### To do
Could you return every record below without changing a word?

### Saved entries

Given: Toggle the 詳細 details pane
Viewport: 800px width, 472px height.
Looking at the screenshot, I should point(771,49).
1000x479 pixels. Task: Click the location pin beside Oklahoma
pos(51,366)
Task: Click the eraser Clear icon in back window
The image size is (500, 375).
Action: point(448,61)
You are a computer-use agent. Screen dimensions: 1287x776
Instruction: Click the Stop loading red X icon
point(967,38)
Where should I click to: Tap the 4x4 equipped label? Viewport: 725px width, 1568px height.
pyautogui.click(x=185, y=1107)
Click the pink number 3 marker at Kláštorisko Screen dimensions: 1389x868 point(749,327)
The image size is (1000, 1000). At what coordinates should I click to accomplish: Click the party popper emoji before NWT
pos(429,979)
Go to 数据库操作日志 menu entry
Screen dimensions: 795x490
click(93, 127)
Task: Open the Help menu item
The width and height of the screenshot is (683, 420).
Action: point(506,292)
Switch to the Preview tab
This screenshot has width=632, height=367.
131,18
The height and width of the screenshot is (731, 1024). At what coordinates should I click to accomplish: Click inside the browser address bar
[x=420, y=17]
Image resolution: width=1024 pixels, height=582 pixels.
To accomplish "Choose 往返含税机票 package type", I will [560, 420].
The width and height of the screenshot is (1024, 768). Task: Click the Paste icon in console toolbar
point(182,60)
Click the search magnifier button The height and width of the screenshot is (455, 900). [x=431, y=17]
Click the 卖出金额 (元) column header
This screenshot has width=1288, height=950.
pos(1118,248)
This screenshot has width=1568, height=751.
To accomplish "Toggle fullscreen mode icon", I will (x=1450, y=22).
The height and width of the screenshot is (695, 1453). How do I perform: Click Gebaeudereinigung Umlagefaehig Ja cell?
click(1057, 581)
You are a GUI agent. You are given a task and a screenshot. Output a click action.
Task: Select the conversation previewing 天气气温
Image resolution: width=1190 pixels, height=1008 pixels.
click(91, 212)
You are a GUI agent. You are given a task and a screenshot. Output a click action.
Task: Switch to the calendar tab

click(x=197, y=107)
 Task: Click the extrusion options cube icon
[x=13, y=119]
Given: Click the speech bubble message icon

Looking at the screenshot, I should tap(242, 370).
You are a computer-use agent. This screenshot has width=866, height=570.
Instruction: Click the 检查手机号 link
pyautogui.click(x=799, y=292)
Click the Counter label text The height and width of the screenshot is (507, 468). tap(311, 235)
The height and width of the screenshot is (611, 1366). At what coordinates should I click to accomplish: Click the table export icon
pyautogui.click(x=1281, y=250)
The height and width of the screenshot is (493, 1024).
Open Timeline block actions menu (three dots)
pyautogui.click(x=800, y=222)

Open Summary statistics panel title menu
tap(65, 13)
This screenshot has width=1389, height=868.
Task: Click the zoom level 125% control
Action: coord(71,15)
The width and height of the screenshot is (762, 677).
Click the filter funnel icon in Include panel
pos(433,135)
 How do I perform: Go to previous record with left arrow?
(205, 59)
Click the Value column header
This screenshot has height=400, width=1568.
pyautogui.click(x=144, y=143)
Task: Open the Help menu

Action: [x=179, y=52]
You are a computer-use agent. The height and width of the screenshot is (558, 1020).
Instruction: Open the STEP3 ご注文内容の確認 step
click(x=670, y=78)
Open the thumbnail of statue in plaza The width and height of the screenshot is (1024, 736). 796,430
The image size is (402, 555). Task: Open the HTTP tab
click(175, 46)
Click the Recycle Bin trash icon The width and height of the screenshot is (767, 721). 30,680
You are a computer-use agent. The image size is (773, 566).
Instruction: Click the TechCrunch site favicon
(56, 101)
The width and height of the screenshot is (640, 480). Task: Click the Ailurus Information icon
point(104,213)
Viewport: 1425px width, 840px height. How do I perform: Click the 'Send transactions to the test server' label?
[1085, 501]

### Result of this task
Given: Toggle the 詳細 details pane
Viewport: 800px width, 472px height.
Looking at the screenshot, I should point(771,49).
1000x479 pixels. Task: Click the location pin beside Oklahoma
pos(51,366)
Task: Click the eraser Clear icon in back window
The image size is (500, 375).
Action: point(448,61)
You are a computer-use agent. Screen dimensions: 1287x776
Instruction: Click the Stop loading red X icon
point(967,38)
Where should I click to: Tap the 4x4 equipped label? Viewport: 725px width, 1568px height.
pyautogui.click(x=185, y=1107)
Click the pink number 3 marker at Kláštorisko Screen dimensions: 1389x868 point(749,327)
The image size is (1000, 1000). At what coordinates should I click to accomplish: Click the party popper emoji before NWT
pos(429,979)
Go to 数据库操作日志 menu entry
Screen dimensions: 795x490
click(93, 127)
Task: Open the Help menu item
The width and height of the screenshot is (683, 420).
Action: point(506,292)
Switch to the Preview tab
This screenshot has width=632, height=367.
131,18
The height and width of the screenshot is (731, 1024). At what coordinates should I click to accomplish: Click inside the browser address bar
[x=420, y=17]
Image resolution: width=1024 pixels, height=582 pixels.
To accomplish "Choose 往返含税机票 package type", I will [560, 420].
The width and height of the screenshot is (1024, 768). Task: Click the Paste icon in console toolbar
point(182,60)
Click the search magnifier button The height and width of the screenshot is (455, 900). [x=431, y=17]
Click the 卖出金额 (元) column header
This screenshot has width=1288, height=950.
pos(1118,248)
This screenshot has width=1568, height=751.
To accomplish "Toggle fullscreen mode icon", I will (x=1450, y=22).
The height and width of the screenshot is (695, 1453). How do I perform: Click Gebaeudereinigung Umlagefaehig Ja cell?
click(1057, 581)
You are a GUI agent. You are given a task and a screenshot. Output a click action.
Task: Select the conversation previewing 天气气温
Image resolution: width=1190 pixels, height=1008 pixels.
click(91, 212)
You are a GUI agent. You are given a task and a screenshot. Output a click action.
Task: Switch to the calendar tab

click(x=197, y=107)
 Task: Click the extrusion options cube icon
[x=13, y=119]
Given: Click the speech bubble message icon

Looking at the screenshot, I should tap(242, 370).
You are a computer-use agent. This screenshot has width=866, height=570.
Instruction: Click the 检查手机号 link
pyautogui.click(x=799, y=292)
Click the Counter label text The height and width of the screenshot is (507, 468). tap(311, 235)
The height and width of the screenshot is (611, 1366). At what coordinates should I click to accomplish: Click the table export icon
pyautogui.click(x=1281, y=250)
The height and width of the screenshot is (493, 1024).
Open Timeline block actions menu (three dots)
pyautogui.click(x=800, y=222)

Open Summary statistics panel title menu
tap(65, 13)
This screenshot has width=1389, height=868.
Task: Click the zoom level 125% control
Action: coord(71,15)
The width and height of the screenshot is (762, 677).
Click the filter funnel icon in Include panel
pos(433,135)
 How do I perform: Go to previous record with left arrow?
(205, 59)
Click the Value column header
This screenshot has height=400, width=1568.
pyautogui.click(x=144, y=143)
Task: Open the Help menu

Action: [x=179, y=52]
You are a computer-use agent. The height and width of the screenshot is (558, 1020).
Instruction: Open the STEP3 ご注文内容の確認 step
click(x=670, y=78)
Open the thumbnail of statue in plaza The width and height of the screenshot is (1024, 736). 796,430
The image size is (402, 555). Task: Open the HTTP tab
click(175, 46)
Click the Recycle Bin trash icon The width and height of the screenshot is (767, 721). 30,680
You are a computer-use agent. The image size is (773, 566).
Instruction: Click the TechCrunch site favicon
(56, 101)
The width and height of the screenshot is (640, 480). Task: Click the Ailurus Information icon
point(104,213)
Viewport: 1425px width, 840px height. How do I perform: Click the 'Send transactions to the test server' label?
[1085, 501]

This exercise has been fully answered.